__Recorded data__
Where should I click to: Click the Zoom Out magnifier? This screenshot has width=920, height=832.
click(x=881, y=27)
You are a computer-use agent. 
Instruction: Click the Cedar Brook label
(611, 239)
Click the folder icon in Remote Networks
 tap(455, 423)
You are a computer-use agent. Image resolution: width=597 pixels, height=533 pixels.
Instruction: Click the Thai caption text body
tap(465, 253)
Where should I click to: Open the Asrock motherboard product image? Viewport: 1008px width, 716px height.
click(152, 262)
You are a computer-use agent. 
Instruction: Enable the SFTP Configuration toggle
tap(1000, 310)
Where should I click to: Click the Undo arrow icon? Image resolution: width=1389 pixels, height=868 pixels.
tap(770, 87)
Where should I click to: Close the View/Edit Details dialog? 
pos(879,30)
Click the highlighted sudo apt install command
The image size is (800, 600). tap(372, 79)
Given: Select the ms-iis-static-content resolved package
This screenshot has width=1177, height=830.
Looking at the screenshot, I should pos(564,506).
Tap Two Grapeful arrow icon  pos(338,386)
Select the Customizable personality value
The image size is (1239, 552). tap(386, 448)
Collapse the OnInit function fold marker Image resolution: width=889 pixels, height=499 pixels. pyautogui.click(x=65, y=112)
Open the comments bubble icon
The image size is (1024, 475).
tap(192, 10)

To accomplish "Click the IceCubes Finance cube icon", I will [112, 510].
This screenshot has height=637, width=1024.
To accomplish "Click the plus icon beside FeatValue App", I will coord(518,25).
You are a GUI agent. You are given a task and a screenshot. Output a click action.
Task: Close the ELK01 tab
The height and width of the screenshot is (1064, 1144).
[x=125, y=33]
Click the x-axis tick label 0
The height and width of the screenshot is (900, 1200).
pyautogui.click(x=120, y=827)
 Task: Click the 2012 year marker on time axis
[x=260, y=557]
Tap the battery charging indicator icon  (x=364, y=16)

__Prompt__
Return the listing above exactly, line for line.

__Output__
Where should I click to: Click the Zoom Out magnifier? This screenshot has width=920, height=832.
click(x=881, y=27)
You are a computer-use agent. 
Instruction: Click the Cedar Brook label
(611, 239)
Click the folder icon in Remote Networks
 tap(455, 423)
You are a computer-use agent. Image resolution: width=597 pixels, height=533 pixels.
Instruction: Click the Thai caption text body
tap(465, 253)
Where should I click to: Open the Asrock motherboard product image? Viewport: 1008px width, 716px height.
click(152, 262)
You are a computer-use agent. 
Instruction: Enable the SFTP Configuration toggle
tap(1000, 310)
Where should I click to: Click the Undo arrow icon? Image resolution: width=1389 pixels, height=868 pixels.
tap(770, 87)
Where should I click to: Close the View/Edit Details dialog? 
pos(879,30)
Click the highlighted sudo apt install command
The image size is (800, 600). tap(372, 79)
Given: Select the ms-iis-static-content resolved package
This screenshot has width=1177, height=830.
Looking at the screenshot, I should pos(564,506).
Tap Two Grapeful arrow icon  pos(338,386)
Select the Customizable personality value
The image size is (1239, 552). tap(386, 448)
Collapse the OnInit function fold marker Image resolution: width=889 pixels, height=499 pixels. pyautogui.click(x=65, y=112)
Open the comments bubble icon
The image size is (1024, 475).
tap(192, 10)

To accomplish "Click the IceCubes Finance cube icon", I will [112, 510].
This screenshot has height=637, width=1024.
To accomplish "Click the plus icon beside FeatValue App", I will coord(518,25).
You are a GUI agent. You are given a task and a screenshot. Output a click action.
Task: Close the ELK01 tab
The height and width of the screenshot is (1064, 1144).
[x=125, y=33]
Click the x-axis tick label 0
The height and width of the screenshot is (900, 1200).
pyautogui.click(x=120, y=827)
 Task: Click the 2012 year marker on time axis
[x=260, y=557]
Tap the battery charging indicator icon  (x=364, y=16)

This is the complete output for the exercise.